Текст:
^^^^^^^^
Сохранение церковно-монашеской письменности связано с тем, что церковные и монастырские институции, в определенных границах оставленные османской властью для нужд порабощенного православного населения, были тем осколком византийского порядка, который продолжал свое существование под игом турок. Менее чем через год после падения Византии в Константинополе — отныне Стамбуле, столице султана — была восстановлена патриархия. Теплилась культурная жизнь в монастырях, особенно на Афоне; работавшие там живописцы (например, Панселин), подхватив традицию заключительной фазы византийского искусства, вырабатывают на ее основе очень сухой и жесткий, но исключительно завершенный и устойчивый канон, предназначенный для консервации стиля в условиях культурной разрухи — и такой же характер носит в эту эпоху литературная деятельность монастырской среды. Один из примеров законсервированной и как бы выпавшей из времени формы — так называемая синаксарная эпиграмма, написанная ямбическим триметром (любимый размер византийских ученых поэтов, уже в их времена чисто книжный) и суммирующая крайне сжато, с применением звуковой, словесной и умственной игры содержание определенного дня церковного года. Классиком этого жанра был Христофор Митиленский (XI в.), собирателем образцов жанра — Никодим Святогорец (XVIII в.); но в продолжение

всего времени, отделяющего одного от другого, монастырские грамотеи и стихотворцы непрерывно упражнялись в сочинении синаксарных эпиграмм, которые не имеют примет времени и после падения Византии остаются вполне «византийскими». То же можно сказать о некоторых жанрах гимнографии, о некоторых типах аскетического поучения и т. п.
^^^^^^^^
Задание:
Ответьте на вопросы по тексту о церковно-монашеской письменности:
1. Через какое время после падения Византии в Константинополе была восстановлена патриархия?
2. Каким стихотворным размером написана синаксарная эпиграмма?
3. Кто назван собирателем образцов этого жанра?
Строки ниже взяты из другого источника.

Исходные данные:
^^^^^^^^
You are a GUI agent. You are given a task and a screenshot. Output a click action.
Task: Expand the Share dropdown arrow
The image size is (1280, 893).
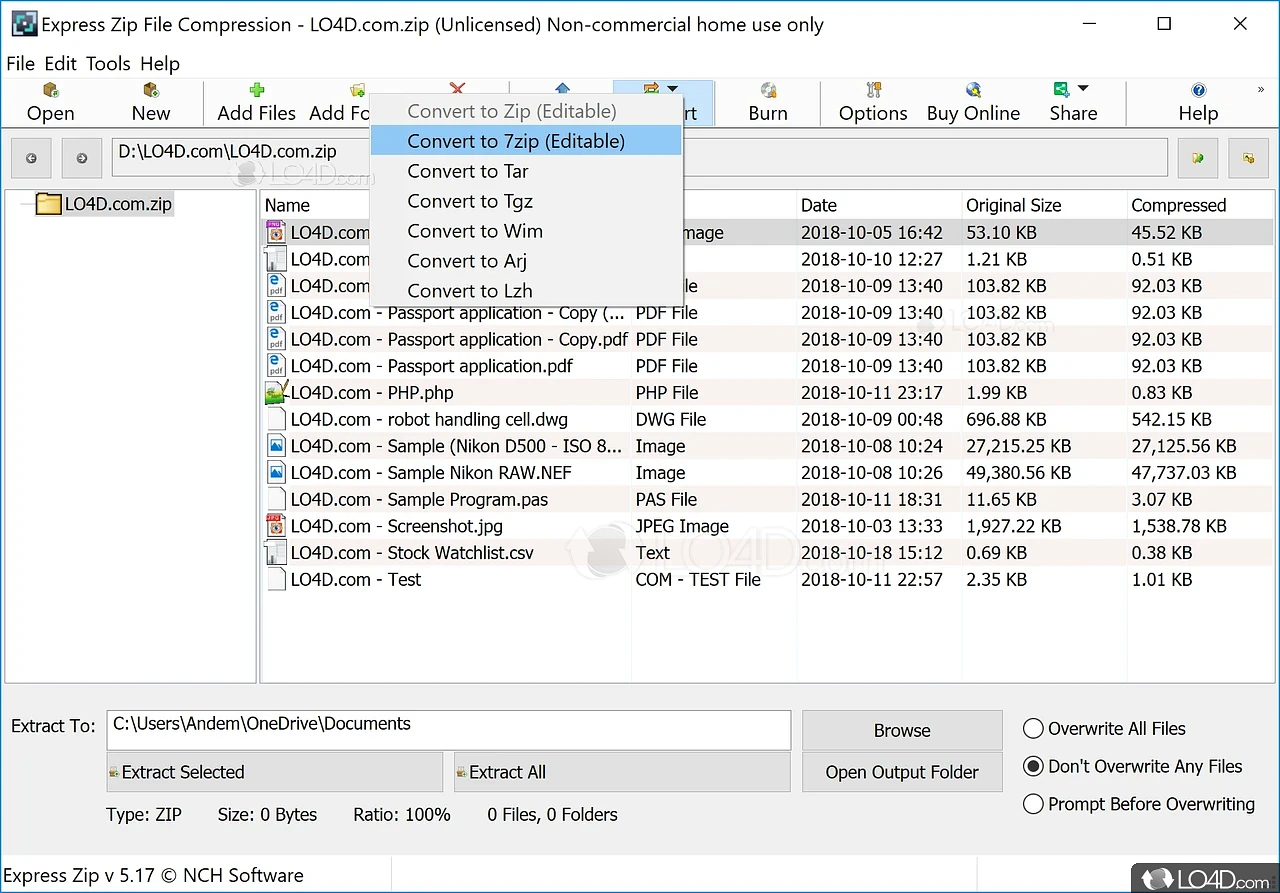tap(1083, 89)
^^^^^^^^
Ответ:
1. Менее чем через год.
2. Ямбическим триметром.
3. Никодим Святогорец (XVIII в.).